The IERAL maintains that the exchange, as an instrument to obtain financing to attack the fiscal and monetary program, has “little power”. “If it were possible to raise a little more than $1 trillion from the sale of these titles, it must be taken into account that there are still maturities of titles in the hands of the private sector estimated at $6.2 trillion for April-September.” Although it is true that banks and other institutional investors are going to demand bills in pesos based on the positive returns they are leaving, the IERAL report warns that “the participation of the Central Bank in the secondary market of titles in pesos will continue to be necessary.”
In the Finance Departmentled by Eduardo Setti, a maximum of $2 trillion is expected to be obtained from the operation in which the agencies sell their bonds in dollars in local legislation on the market and buy Treasury bills with it.
Even so, the owner of IERAL himself, Carlos Melconian believes that the operation announced by the Palacio de Hacienda will in the long run generate “more issuance” of money. Focusing on the Sustainability Guarantee Fund (FGS), Melconian points out that its earnings are an “accounting entry”. “If I have to pay salaries of $100 and I have income of $100 from the FGS, the fiscal deficit is zero, but the next day you still lack the 100 pesos to pay the salaries,” says the economist, who considers that it is “cheating by playing lonely”.
For LCG, the measure aims to “achieve greater financing in the sense that there is more demand for securities in dollars than for new issues in pesos”, in a context in which the fiscal deficit for the year “possibly exceeds the IMF goal”. Although in Economy they indicate that the exchange will also serve to absorb pesos, the consultancy raises doubts about the effectiveness, and considers that because it is an undemanded currency, it will end up increasing the remunerated liabilities of the Central Bank.

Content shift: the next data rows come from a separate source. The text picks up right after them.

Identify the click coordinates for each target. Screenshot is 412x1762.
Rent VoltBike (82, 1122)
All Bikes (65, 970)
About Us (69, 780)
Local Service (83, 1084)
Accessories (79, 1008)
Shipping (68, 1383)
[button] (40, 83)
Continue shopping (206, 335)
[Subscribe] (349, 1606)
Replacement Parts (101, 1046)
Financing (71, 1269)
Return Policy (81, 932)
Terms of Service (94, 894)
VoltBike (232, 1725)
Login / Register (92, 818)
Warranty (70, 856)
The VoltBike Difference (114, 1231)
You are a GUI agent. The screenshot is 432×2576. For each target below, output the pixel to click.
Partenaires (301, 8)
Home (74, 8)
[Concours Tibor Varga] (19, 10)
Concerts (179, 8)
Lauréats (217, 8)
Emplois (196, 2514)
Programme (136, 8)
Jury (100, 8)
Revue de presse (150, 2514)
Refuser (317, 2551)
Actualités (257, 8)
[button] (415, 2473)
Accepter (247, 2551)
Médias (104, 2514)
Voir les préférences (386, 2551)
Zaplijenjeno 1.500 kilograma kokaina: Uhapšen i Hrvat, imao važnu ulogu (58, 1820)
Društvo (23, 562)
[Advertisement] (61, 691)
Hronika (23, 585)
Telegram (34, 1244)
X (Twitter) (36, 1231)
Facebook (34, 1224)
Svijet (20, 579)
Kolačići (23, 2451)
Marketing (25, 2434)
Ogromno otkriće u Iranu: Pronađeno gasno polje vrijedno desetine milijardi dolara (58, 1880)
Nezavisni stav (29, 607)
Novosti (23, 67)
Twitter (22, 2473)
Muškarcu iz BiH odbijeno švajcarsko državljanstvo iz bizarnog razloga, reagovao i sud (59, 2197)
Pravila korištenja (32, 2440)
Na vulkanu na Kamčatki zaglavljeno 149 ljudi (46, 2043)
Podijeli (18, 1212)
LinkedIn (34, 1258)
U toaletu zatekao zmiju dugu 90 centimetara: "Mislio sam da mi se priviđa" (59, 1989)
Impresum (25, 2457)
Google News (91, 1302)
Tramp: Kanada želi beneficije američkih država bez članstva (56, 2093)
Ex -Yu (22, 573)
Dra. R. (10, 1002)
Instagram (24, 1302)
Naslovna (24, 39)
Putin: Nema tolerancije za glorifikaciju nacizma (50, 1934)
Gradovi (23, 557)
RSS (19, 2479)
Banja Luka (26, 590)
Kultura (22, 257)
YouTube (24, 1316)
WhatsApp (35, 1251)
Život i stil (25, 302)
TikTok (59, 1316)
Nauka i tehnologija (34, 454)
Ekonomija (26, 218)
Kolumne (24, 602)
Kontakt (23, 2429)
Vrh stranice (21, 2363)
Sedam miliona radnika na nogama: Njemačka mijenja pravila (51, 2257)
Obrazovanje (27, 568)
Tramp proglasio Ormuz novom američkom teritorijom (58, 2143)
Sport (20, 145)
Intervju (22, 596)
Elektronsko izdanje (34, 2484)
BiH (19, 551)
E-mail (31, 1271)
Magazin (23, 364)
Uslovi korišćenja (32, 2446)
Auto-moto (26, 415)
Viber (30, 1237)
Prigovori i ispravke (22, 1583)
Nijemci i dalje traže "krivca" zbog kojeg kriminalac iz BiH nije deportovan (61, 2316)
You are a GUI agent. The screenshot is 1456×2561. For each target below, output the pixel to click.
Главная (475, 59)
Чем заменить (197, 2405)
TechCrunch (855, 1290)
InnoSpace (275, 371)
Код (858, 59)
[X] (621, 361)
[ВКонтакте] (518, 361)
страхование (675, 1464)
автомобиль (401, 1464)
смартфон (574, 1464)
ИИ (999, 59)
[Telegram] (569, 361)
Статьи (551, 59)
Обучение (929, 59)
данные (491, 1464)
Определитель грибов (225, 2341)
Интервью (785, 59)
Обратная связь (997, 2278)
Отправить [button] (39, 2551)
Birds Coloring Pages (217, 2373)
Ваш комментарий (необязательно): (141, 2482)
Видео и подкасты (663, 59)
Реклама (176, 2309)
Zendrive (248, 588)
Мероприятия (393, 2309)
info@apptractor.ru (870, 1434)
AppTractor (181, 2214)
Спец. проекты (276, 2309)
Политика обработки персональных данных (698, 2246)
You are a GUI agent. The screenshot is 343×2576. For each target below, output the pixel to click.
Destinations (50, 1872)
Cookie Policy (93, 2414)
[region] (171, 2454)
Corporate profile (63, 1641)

By your side, GMA Capitalestimates that state agencies have US$4,000 million bonds in local legislation dollars (Bonars) that at market values would represent some $1.5 trillion, of which 70% ($1 trillion) is what would finance the Treasury by purchasing dual bonds maturing in 2036. The consultant points out that this will ensure the Government “financing without going directly through the window of the Central Bank.”